Text extraction services enable the system to extract content from documents for various purposes including full-text search, content analysis, and metadata extraction. The system supports two complementary text extraction capabilities:

Persistent text extraction (PTE): Extracts text from documents and stores it as Text Extraction Annotation objects for reuse. This capability provides a foundation for efficient text indexing and search operations by eliminating the need to re-extract text for each search operation.
Enhanced extraction: Extends text extraction capabilities to handle complex document types including PDF forms, images, and structured data. Enhanced extraction uses specialized handlers to extract not only plain text but also structured metadata such as form fields, key-value pairs, tables, and markdown-formatted content.

Enhanced extraction handlers

Enhanced extraction supports multiple specialized handlers that process different document types:

PDF Forms handler: Extracts form field data from PDF documents and associates field names with their values. This handler is useful for processing structured forms where field-to-value relationships must be preserved.
Watson enhanced extraction handler: Extracts text from images and structured data using Watson Document Understanding (local deployment) or watsonx.ai Text Extraction (SaaS). This handler supports optical character recognition (OCR) and can extract multiple content types including plain text, markdown, key-value pairs, and tables.
Oracle OIT handler: Provides traditional text extraction using Oracle Outside In Technology. This handler remains available for backward compatibility with existing deployments.

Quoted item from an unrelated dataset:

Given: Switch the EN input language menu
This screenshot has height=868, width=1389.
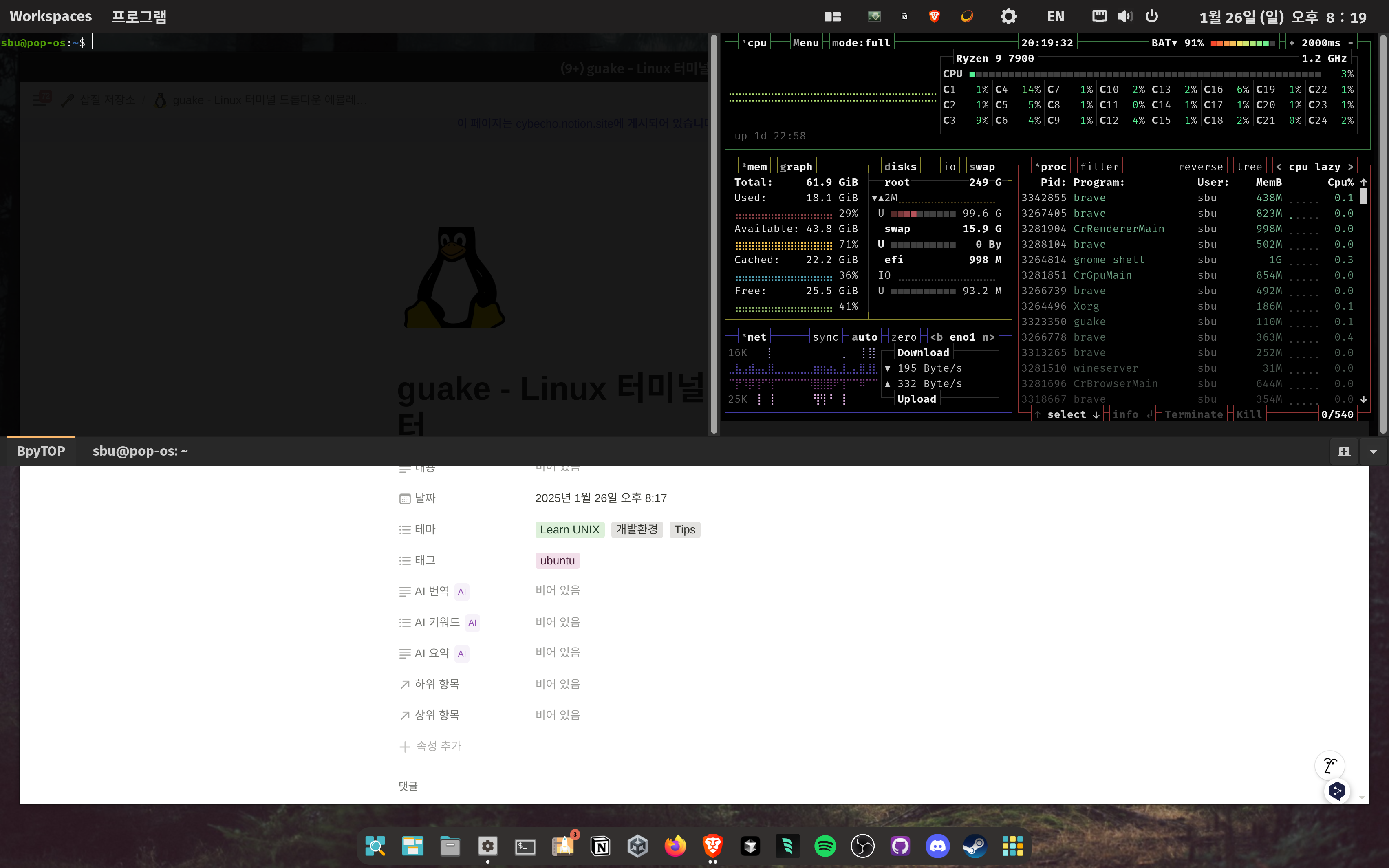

Handlers execute in priority order, with only one handler processing each document. This priority chain ensures efficient processing while supporting multiple extraction technologies.

Getting started

The topics in this section provide procedures for configuring text extraction services in your environment.

To use enhanced extraction, you must first enable persistent text extraction for your document classes. After persistent text extraction is enabled, you can configure enhanced extraction handlers and enable enhanced extraction for specific document classes.